Obviously, who died will impact you differently (e.g., child, parent). You are not only grieving the person, but also all the hopes you had for that person or plans you made together. For example, losing your partner when you are both in your 80s vs in your 50s will feel different. In both case you miss them, but when younger you also grieve all the plans you made (e.g., retiring, travelling, becoming grandparents).


The circumstances surrounding the death will also influence how you grieve. Was the death peaceful? Was the person ready to die and embracing death? Was it unexpected? Was the person young? Was it through an act of violence?

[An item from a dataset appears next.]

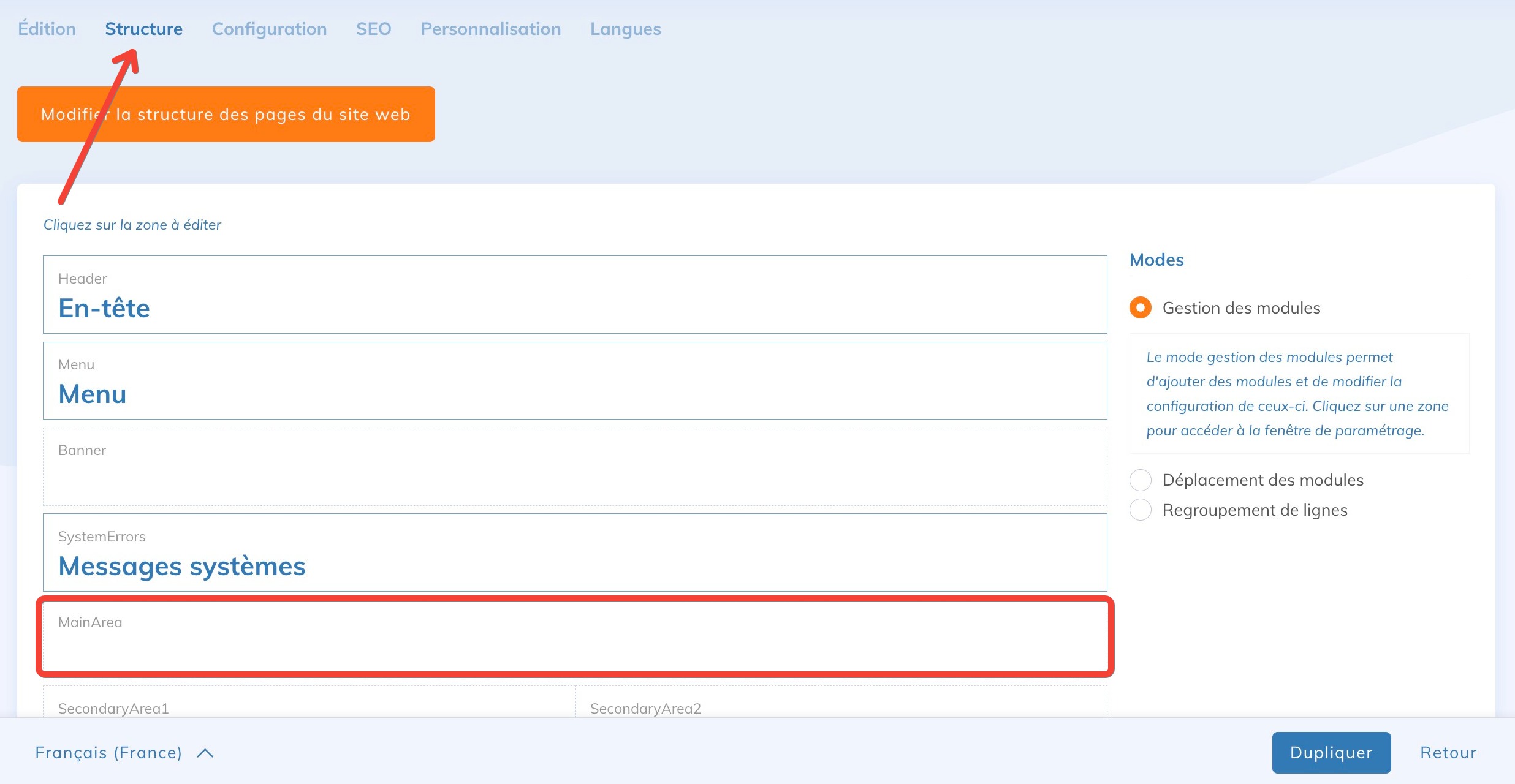Open the Menu zone for editing
1515x784 pixels.
(x=574, y=380)
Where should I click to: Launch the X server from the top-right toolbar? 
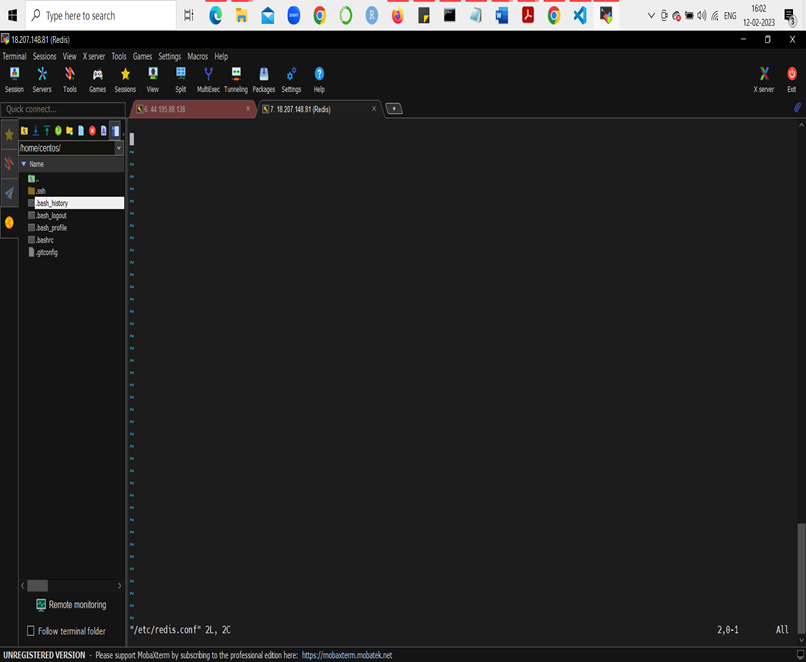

Often a prolonged illness offers you the opportunity to process some of the grief while your loved one is still living. Similarly, when parents die in their old age, you start to grieve who your parents were as you witness their slow decline in mobility, cognitive skills, and independence.


Many more layers would explain why on day four you have yet to shed a tear. Be kind to yourself.


Having said this, if you are concerned that you are avoiding any emotions following your mother’s death by engaging in negative coping strategies (e.g., consuming alcohol or other substances more than usual). The best advice is to place your hand on your heart, close your eyes and feel your emotions. You will be alright. When it’s too difficult to feel, just breathe. Focus on your next breath and rest in knowing that each moment is unique. This moment shall pass. These challenging times are opportunities for great personal growth if you feel and explore your emotions. Reach out for assistance if you need someone to walk you through this personal work.


Finally, don’t judge yourself or others as they grieve.